++++ TEXT UNDER STUDY

Eric Bloom and Allen Lanier performing circa 1977.
Allen Lanier, right, and Eric Bloom, circa 1977.Getty Images file

Allen Glover Lanier, keyboardist/guitarist and founding member of Blue Ӧyster Cult, has died at age 67, reports the band's Facebook page.

"We have extremely sad news to report," a posting on the page indicated on Wednesday night. "We've lost our friend and bandmate Allen Lanier. Allen succumbed to complications from C.O.P.D. He is survived by his wife Dory, sister Mary Anne and mother Martha."

"C.O.P.D." refers to "chronic obstructive pulmonary disease," which the NIH calls a "progressive disease that makes it hard to breathe." The site notes that the leading cause of COPD is cigarette smoking.

The statement continued, "Although he retired from touring in 2006 Allen returned to the stage for what turned out to be his final appearance, reuniting with BӦC at the 40th Anniversary show in New York this past November.

"DFTR sweet man. We love you and miss you," the statement ended. 

("DFTR" refers to the band's No. 12 hit from 1976, "(Don't Fear) the Reaper," a song that enjoyed reignited fame in 2000 after a "Saturday Night Live" sketch featuring Christopher Walken and Will Ferrell purported to show the recording of the song, which required "more cowbell.")

++++++++

WORK TO COMPLETE =
#1 Update the article on Allen Lanier's death between "Allen Glover Lanier, keyboardist/guitarist" and "is cigarette smoking.", inclusive, swapping "bandmate" for "band member".
#2 Write what comes next in the article on Allen Lanier's death, picking up after its last sentence.
The stored entries are separate material, unrelated to the article on Allen Lanier.

++++ EXTRACTED MATERIAL

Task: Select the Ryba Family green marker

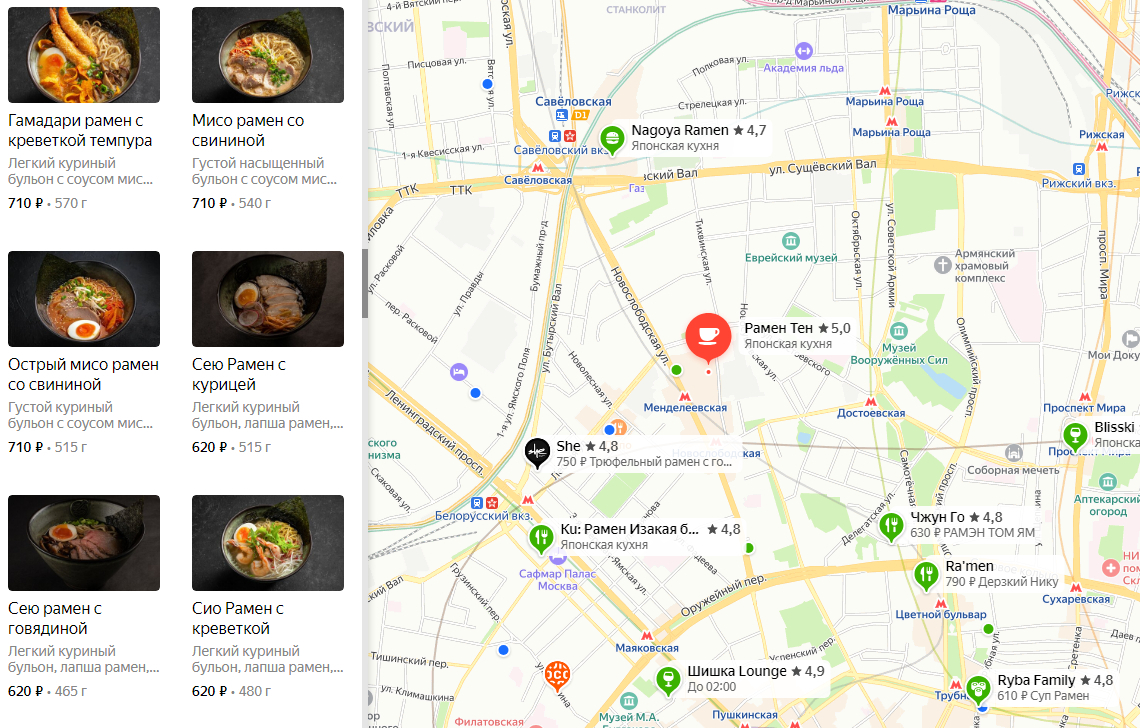Action: (978, 688)
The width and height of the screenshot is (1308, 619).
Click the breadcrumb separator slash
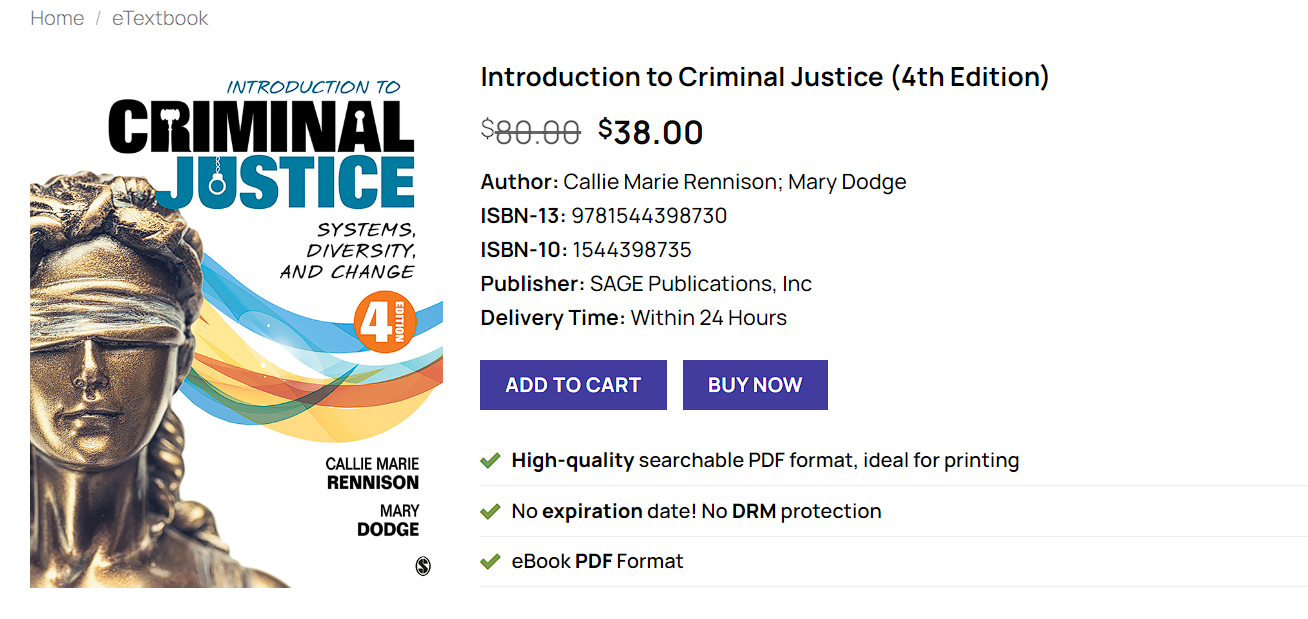(96, 18)
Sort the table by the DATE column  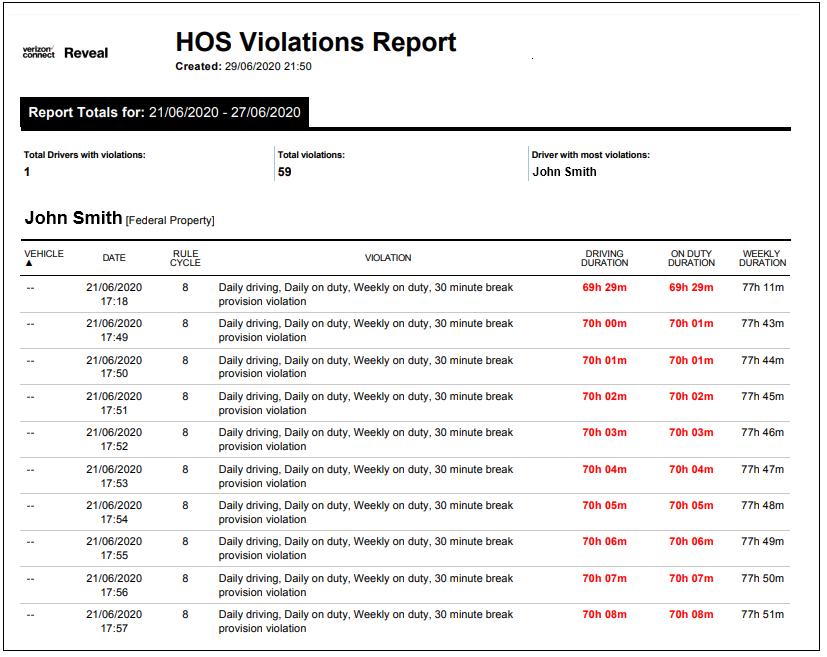click(113, 257)
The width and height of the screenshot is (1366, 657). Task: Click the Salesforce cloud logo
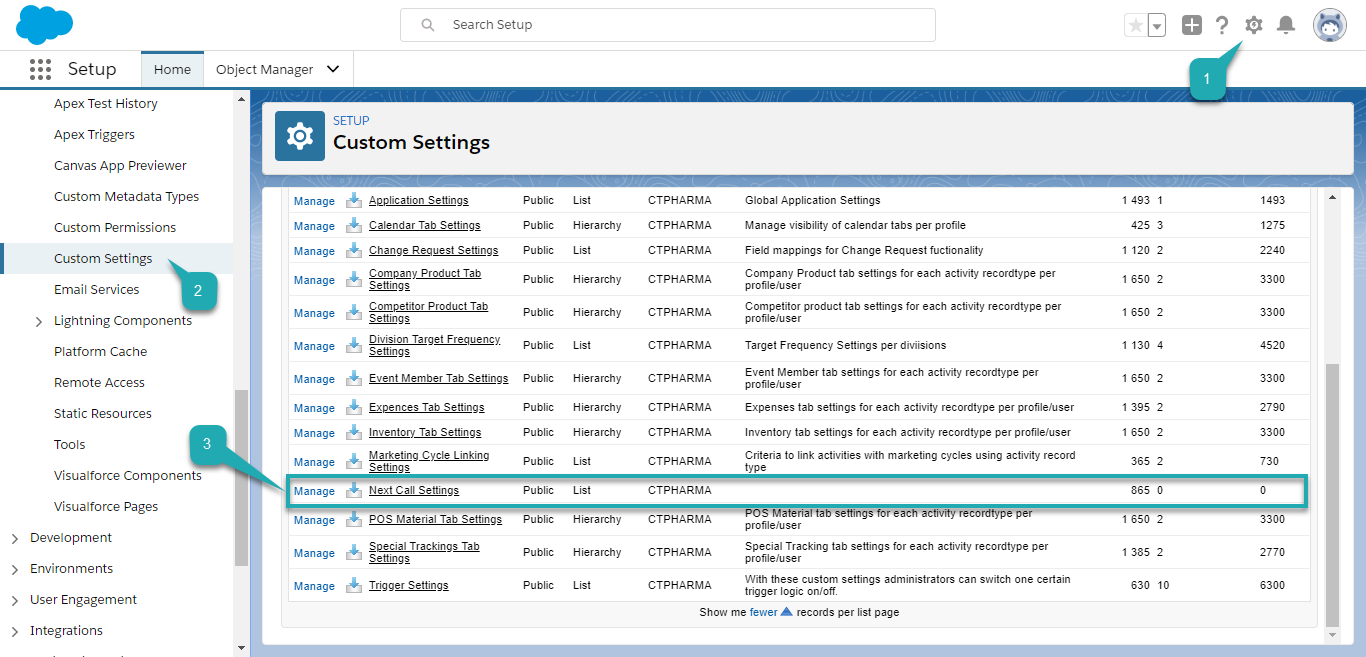click(x=45, y=24)
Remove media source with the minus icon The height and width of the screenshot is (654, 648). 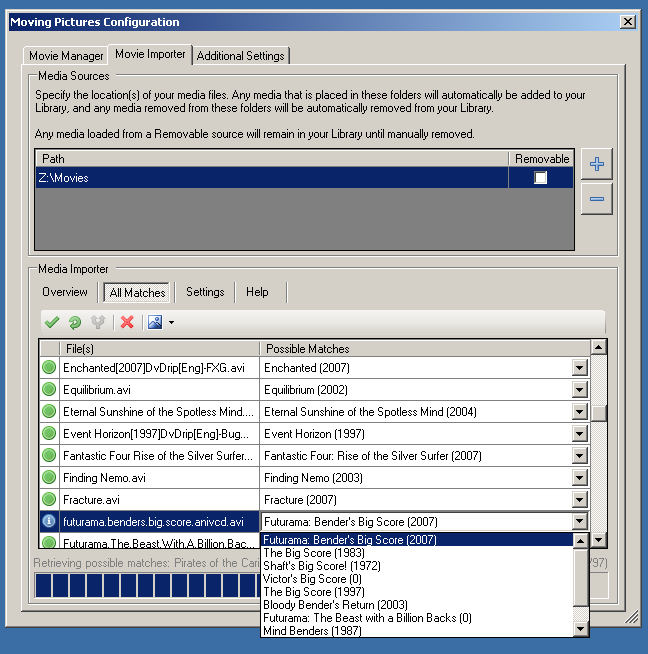click(597, 199)
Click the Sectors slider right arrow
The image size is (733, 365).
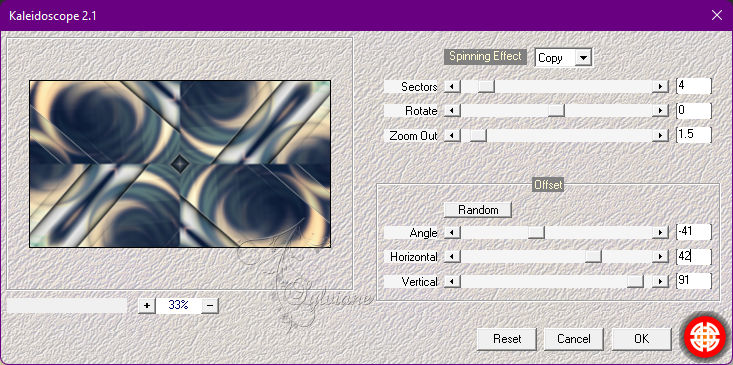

++++++++

ANSWERS BY TASK =
#1
Allen Glover Lanier, keyboardist/guitarist and founding member of Blue Ӧyster Cult, has died at age 67, reports the band's Facebook page.

"We have extremely sad news to report," a posting on the page indicated on Wednesday night. "We've lost our friend and band member Allen Lanier. Allen succumbed to complications from C.O.P.D. He is survived by his wife Dory, sister Mary Anne and mother Martha."

"C.O.P.D." refers to "chronic obstructive pulmonary disease," which the NIH calls a "progressive disease that makes it hard to breathe." The site notes that the leading cause of COPD is cigarette smoking.

#2
The band formed in New York in the late 1960s and originally called themselves Soft White Underbelly. Their debut album as Blue Ӧyster Cult was released in 1972. According to the band's website, he was called their "very own mysterious 'Cigarette Smoking Man,'" a reference to a character on "The X-Files."

Vocalist Eric Bloom also posted about Lanier's death on his own Facebook page, noting, "My great friend Allen Lanier has passed. I'll miss the guy even though we hadn't spoken in awhile. He was so talented as a musician and a thinker. He read voraciously, all kinds of things, especially comparative religion. 

"We drove for years together, shared rooms in the early days. We partied, laughed, played. All BOC fans and band members will mourn his death. Ultimately smoking finally got to him. He had been hospitalized with C.O.P.D. It was Allen who heard some old college band tapes of mine and suggested I get a shot as the singer in 1968. A lot of great memories, over 40 years worth. Maybe he's playing a tune with Jim Carroll right now."